Peaceful protestPublished 9:17am Friday, September 21, 2012
AHOSKIE – One local father is defending the rights of his daughter over freedom of personal expression.
And he took to the sidewalk near the Hertford County High School property to display his message of individual rights.
Joined by his daughter, Victoria, and her boyfriend, Mark Meeks, Darryl Ireland protested Thursday morning against certain portions of a dress code policy enforced by Hertford County Public Schools.
“I understand and agree that a policy is needed to outline what is proper for students to wear to school,” Ireland said, taking a brief break from his walking protest along First Street in front of the Ahoskie Cemetery. “At the same time you can’t step on the students’ constitutional rights and deny their freedom of expression. Myself and other parents are angered over this.”
Ireland said he has aired his grievances with Hertford County Public Schools Superintendent Dr. Michael Perry as well as state education officials.
“I tried to get the state to show me, or give me some documentation on this issue,” he added. “I have shown our school system other cases of where students’ rights have been upheld in a courtroom.”
Ireland said he was told by Perry that Hertford County Public Schools are following the guidelines on student dress code from the North Carolina General Assembly.
“I’ve been on that (General Assembly) web site and researched the statutes; I can’t find anything that gives these schools the right to do what they’re doing,” he insisted.
“Again, I support a dress code for students, especially one that prevents baggy clothing and prevents a female student’s breasts from hanging out, but the one here is a bit overboard,” he said. “They’re taking kids out of class at the high school and checking to make sure they have the same color of socks on. There are at least 20 students in violation almost every school day, according to what my daughter is telling me.”
Ireland’s daughter, a senior at Hertford County High School, is one of those being signaled out. As typical of many young adults in today’s society, Victoria Ireland has several piercings on her face, each accompanied by round silver jewelry. Thus far since the start of school in August she has been suspended twice for violating the policy.

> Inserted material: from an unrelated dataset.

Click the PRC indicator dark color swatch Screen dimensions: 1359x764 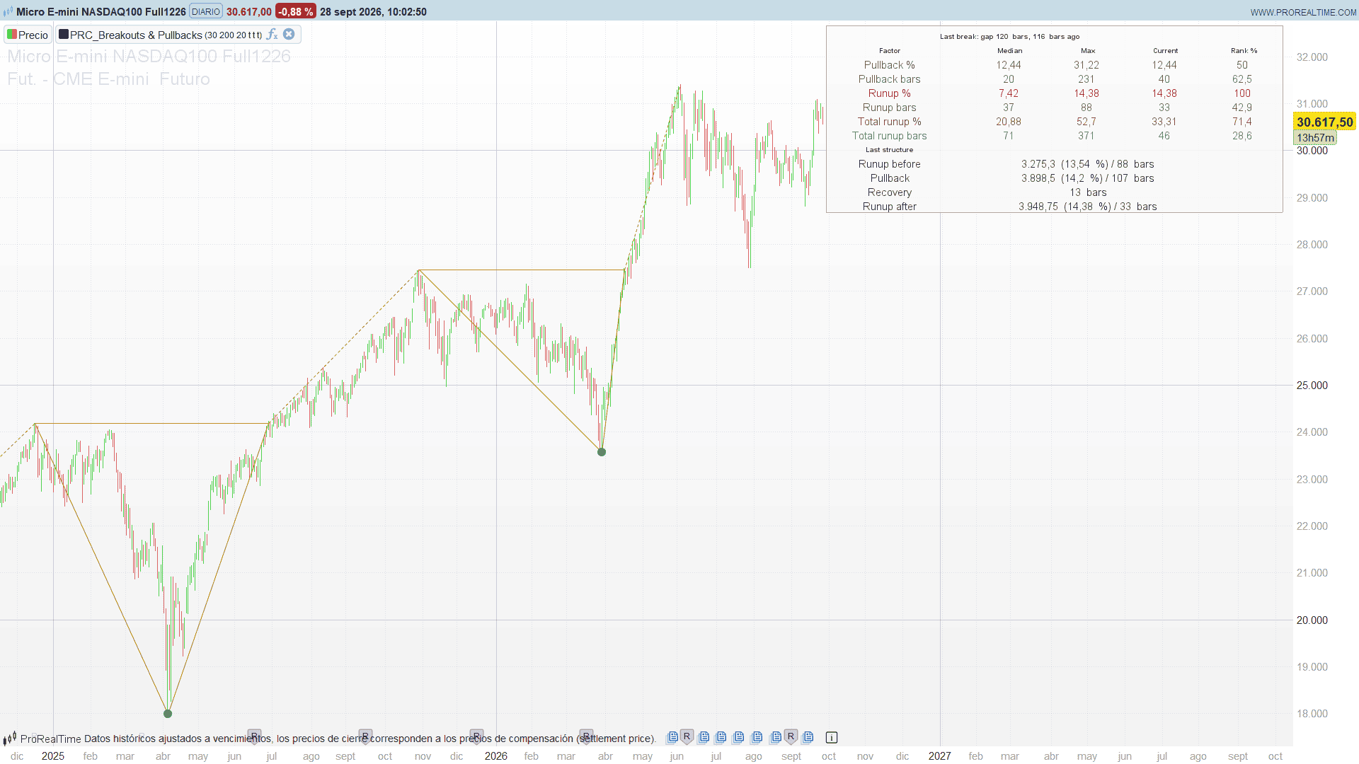click(63, 34)
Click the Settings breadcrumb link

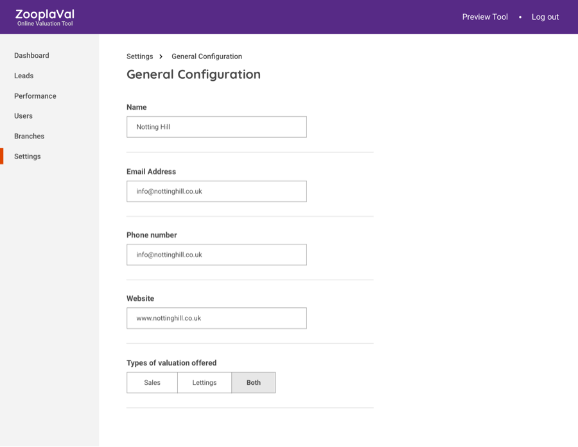point(139,56)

“She was sitting in class doing her work and (school officials) came by and pulled her out,” Ireland said. “There was a time when we use to fight to try and keep kids in school and not skipping class, and now they’re kicking kids in class out of school just because of their appearance.”
Ireland said the clothing his daughter wore to school met all the regulations.
He said he has contacted the American Civil Liberties Union (ACLU) and heard back from them earlier this week.
“They just won a case in Johnston County for a female student with a piercing in her nose,” he stated. “There, the school system spent $15,000 defending itself and then dropped the case.”
Ireland made reference to another case involving the Gay & Lesbian community, saying they won a legal battle to display their rainbow colors and wear triangle wrist bands in support of their cause.
“I’m asking our school board how is my student not afforded the same rights,” Ireland said. “Even with her piercings she’s not being a distraction to anybody.”
He admitted that while the schools’ dress code policy prohibits face piercings, it does permit earrings.
“You can wear other jewelry, necklaces and such, as long as they’re not in excess, but no face piercings are allowed,” Victoria said.
“They’re picking on the little things,” Ireland noted. “They took one girl out of class because she didn’t have a belt on. Everything else she had on was according to policy, but because she didn’t have a belt on they disrupted her education.
“We all have individual personalities and it should be your right to express them,” he added. “The school is overstepping its bounds. This is the same dress code policy that the county put in place several years ago, but now the issues have changed. When you take a peaceful student out of class over some nick-picky thing, it pushes my button the wrong way.”
Meeks said that one female student came back to class to start the new school year in August with a tiny streak of her hair a different color than the rest.
“They kicked her out,” he said. “(The policy) states your hair has to be one natural color. They claimed hers was abnormal and distracting.”
“When you start getting into the personal stuff, that’s when the school has crossed the line,” Ireland stressed. “There was one girl I saw in the (HCHS) office with beautiful hair that she had braided and neatly pulled back. They told her she had to take all of that out of her hair.”
He continued, “All I’m asking (the school board) is to review and revise the dress code policy. I’m doing what I’m doing to protect my daughter’s rights, and the rights of the other students. I served in the military, but it wasn’t so I could come home and fight Communism. That’s exactly what I feel is going on here. My daughter isn’t disturbing anybody, all she’s trying to do is pass her courses to graduate. Her rights are being violated.”
Based on conversations he said he’s had with other parents, Ireland said he expects a large turnout at Monday’s (Sept. 24) scheduled meeting of the School Board in Winton.
“They are wanting to voice their concerns over the same issues, Ireland said, adding there are at least three petitions circulating throughout the county in an effort for the school board to sit up and take notice of their concerns.
Ireland obtained permit from the Town of Ahoskie to conduct Thursday’s protest. He followed the letter of the permit by remaining off school property.